Auch hier wieder: Das bedeutet natürlich nicht, dass Kinder immer ihren Willen bekommen sollten. Es geht vielmehr darum, eine Grundlage für eine respektvolle und konstruktive Kommunikation zu schaffen, in der beide Seiten gehört werden. Manchmal sind Kompromisse notwendig, um die Bedürfnisse aller Familienmitglieder zu berücksichtigen.

3. Die Frage nach dem Unterschied

Indem wir unsere Aufmerksamkeit auf das Positive richten und die positiven Veränderungen in unseren Kindern loben, stärken wir ihr Selbstwertgefühl und motivieren sie, weiterhin positive Verhaltensweisen zu zeigen. Es ist wichtig, dass wir erkennen, dass selbst kleine Fortschritte und Verbesserungen bedeutsam sind und Wertschätzung verdienen.

Stell dir einmal vor, dein Kind hat Schwierigkeiten damit, seine Hausaufgaben rechtzeitig zu erledigen.

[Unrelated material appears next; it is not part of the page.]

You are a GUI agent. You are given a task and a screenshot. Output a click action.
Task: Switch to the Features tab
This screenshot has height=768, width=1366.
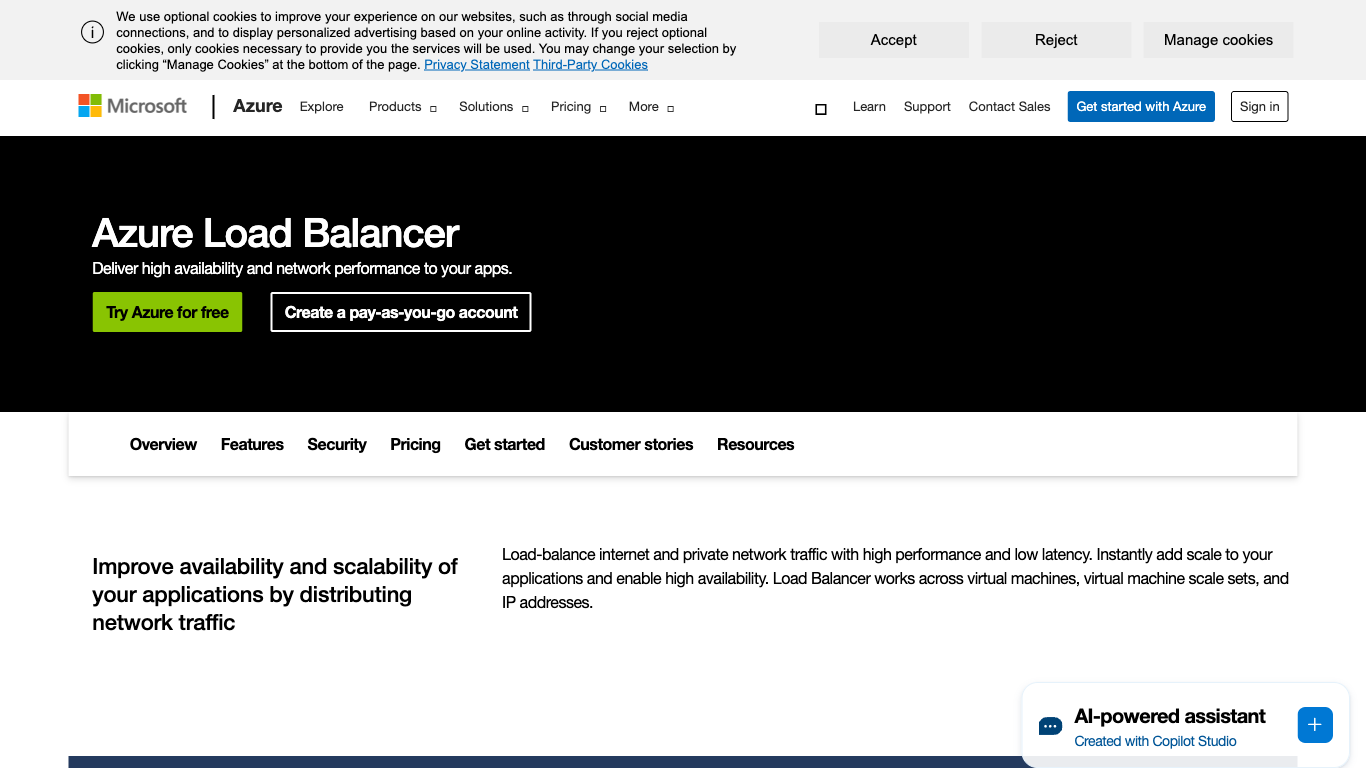(x=252, y=445)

Anstatt dich nur auf die Momente zu konzentrieren, in denen es seine Hausaufgaben vernachlässigt oder aufschiebt, frage dich: „Wann hat es schon mal ein kleines bisschen besser funktioniert? Was war da anders?“

Vielleicht gab es eine Situation, in der es seine Hausaufgaben pünktlich erledigt hat, weil es sich einen konkreten Plan gemacht hat oder weil du ihm dabei geholfen hast, eine gute Lernumgebung zu schaffen. Indem du den Unterschied in dieser speziellen Situation erkennst und hervorhebst, zeigst du deinem Kind, dass es dazu in der Lage ist, positive Veränderungen vorzunehmen.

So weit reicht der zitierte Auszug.